The shuttle can take up to four people and has a trained person on board who can stop the shuttle if necessary, complying with the UK's code of practice on automated vehicle testing.
Oxbotica, the firm behind the shuttle, has fitted its machine out with software called Selenium, which enables real-time navigation, planning, and perception in dynamic environments.
Dr Graeme Smith, CEO of Oxbotica, said that the shuttle "represents an enormous step forward on our journey of implementing real world mobility-as-a-service capability in an operational fleet which can ultimately run without human intervention".
He added: "Greenwich is an ideal focus for these trials in urban pedestrianised environments and we hope to learn tremendously from how autonomous vehicles interact with pedestrians and cyclists in real-world settings."
Harry has no steering wheel or pedals and it can detect up to 100 metres ahead of it and come to a steady stop. Over an eight-hour period of operation, a single GATEway shuttle will collect four terabytes of data - equivalent to 2,000 hours of film or 1.2 million photographs.

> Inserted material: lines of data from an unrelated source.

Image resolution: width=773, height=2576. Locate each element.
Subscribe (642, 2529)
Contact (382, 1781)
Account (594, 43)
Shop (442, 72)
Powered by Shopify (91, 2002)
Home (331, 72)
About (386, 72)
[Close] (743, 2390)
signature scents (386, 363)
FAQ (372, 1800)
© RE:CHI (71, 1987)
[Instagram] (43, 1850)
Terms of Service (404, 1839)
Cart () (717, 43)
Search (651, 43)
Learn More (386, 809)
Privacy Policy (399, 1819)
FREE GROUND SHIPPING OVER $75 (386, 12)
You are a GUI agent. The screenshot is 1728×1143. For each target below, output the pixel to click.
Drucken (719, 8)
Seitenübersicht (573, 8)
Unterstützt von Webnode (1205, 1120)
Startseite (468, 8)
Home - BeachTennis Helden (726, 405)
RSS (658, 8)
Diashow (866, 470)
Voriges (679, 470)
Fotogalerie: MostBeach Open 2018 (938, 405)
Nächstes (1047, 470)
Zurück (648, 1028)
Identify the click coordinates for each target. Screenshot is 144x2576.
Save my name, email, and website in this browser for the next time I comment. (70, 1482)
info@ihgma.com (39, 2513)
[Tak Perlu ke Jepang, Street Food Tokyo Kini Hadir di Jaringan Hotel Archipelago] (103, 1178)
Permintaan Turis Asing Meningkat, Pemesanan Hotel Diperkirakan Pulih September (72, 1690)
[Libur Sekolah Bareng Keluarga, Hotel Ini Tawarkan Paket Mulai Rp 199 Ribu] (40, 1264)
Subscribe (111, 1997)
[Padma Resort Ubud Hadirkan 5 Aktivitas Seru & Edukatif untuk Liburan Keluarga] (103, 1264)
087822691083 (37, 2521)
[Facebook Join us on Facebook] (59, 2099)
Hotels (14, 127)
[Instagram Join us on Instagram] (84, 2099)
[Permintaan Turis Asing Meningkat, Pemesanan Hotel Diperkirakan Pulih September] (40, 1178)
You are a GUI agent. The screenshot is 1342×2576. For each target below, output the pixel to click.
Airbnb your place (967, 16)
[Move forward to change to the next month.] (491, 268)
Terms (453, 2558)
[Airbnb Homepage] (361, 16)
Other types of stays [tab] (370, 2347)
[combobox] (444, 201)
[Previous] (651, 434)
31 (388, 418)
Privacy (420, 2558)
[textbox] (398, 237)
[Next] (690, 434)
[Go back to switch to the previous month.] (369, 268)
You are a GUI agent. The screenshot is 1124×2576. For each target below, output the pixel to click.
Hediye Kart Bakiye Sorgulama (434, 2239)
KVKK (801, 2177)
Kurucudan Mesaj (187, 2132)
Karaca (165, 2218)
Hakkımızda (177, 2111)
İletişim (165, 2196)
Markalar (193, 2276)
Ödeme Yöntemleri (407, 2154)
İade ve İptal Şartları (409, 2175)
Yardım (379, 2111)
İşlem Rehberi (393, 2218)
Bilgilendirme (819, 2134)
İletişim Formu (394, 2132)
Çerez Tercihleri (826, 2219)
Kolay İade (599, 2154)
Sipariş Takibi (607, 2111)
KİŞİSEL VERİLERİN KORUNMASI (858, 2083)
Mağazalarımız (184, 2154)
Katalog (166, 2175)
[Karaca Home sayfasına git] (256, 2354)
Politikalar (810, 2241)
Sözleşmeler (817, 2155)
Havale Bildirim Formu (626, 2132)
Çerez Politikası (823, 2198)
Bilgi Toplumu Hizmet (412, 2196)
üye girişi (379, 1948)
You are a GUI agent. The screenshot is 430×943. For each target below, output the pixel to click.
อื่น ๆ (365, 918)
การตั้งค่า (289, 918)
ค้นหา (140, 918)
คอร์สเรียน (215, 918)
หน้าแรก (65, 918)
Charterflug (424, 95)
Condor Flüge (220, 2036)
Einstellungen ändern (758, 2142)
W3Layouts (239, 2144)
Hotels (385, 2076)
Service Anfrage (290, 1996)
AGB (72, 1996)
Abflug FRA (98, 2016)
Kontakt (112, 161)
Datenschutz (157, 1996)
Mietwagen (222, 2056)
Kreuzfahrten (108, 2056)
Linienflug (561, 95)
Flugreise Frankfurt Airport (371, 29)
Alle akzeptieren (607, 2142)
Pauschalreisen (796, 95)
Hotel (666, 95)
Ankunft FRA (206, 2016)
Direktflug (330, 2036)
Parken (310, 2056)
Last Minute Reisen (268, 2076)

The focus of this study is not the technology, but how it functions alongside people in a natural environment. This first trial will explore people's preconceptions of driverless vehicles and barriers to acceptance through detailed interviews with participants before and after they ride in the shuttle.
The shuttle is part of an 8 million research project called GATEway (Greenwich Automated Transport Environment) "to develop and investigate the use, perception and acceptance of fully automated vehicles in the UK" led by the UK's Transport Research Laboratory (TRL) and funded by government and industry.
Oxbotica, spun out from Oxford University's Mobile Robotics group, said its Harry project is one of a number of trials taking place as part of the GATEway Project to help understand the use, perception and acceptance of automated vehicles in the UK.
London joins other cities in the world which are offering rides on autonomous shuttles to the public. Lyon became the first city to operate a daily driverless bus service, which run along a 10-minute route in the Confluence area.
In Australia, shuttles are going to be used in a trial at Adelaide Airport to transfer travellers between the main terminal and long term car park. In the US shuttles were used to transport workers in a complex of office parks and are expected to be trialled in public streets surrounding the parks later this year.